■ **What the exercise asks**
Every record must be copied exactly. Leave nothing out.

■ **Exercise input**
=== Section Start ===
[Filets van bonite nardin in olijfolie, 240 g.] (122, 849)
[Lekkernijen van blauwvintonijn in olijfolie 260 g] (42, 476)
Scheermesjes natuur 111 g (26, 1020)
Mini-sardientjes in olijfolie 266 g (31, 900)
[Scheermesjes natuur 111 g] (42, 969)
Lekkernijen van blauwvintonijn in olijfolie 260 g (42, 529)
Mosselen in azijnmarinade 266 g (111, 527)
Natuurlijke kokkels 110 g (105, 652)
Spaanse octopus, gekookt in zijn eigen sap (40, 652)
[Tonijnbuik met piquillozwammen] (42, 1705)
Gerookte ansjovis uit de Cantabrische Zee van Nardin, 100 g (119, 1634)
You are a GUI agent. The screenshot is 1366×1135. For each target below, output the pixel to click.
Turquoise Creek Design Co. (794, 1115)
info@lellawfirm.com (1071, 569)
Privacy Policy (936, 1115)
=== Section End ===
■ **Your response**
[Filets van bonite nardin in olijfolie, 240 g.] (122, 849)
[Lekkernijen van blauwvintonijn in olijfolie 260 g] (42, 476)
Scheermesjes natuur 111 g (26, 1020)
Mini-sardientjes in olijfolie 266 g (31, 900)
[Scheermesjes natuur 111 g] (42, 969)
Lekkernijen van blauwvintonijn in olijfolie 260 g (42, 529)
Mosselen in azijnmarinade 266 g (111, 527)
Natuurlijke kokkels 110 g (105, 652)
Spaanse octopus, gekookt in zijn eigen sap (40, 652)
[Tonijnbuik met piquillozwammen] (42, 1705)
Gerookte ansjovis uit de Cantabrische Zee van Nardin, 100 g (119, 1634)
You are a GUI agent. The screenshot is 1366×1135. For each target below, output the pixel to click.
Turquoise Creek Design Co. (794, 1115)
info@lellawfirm.com (1071, 569)
Privacy Policy (936, 1115)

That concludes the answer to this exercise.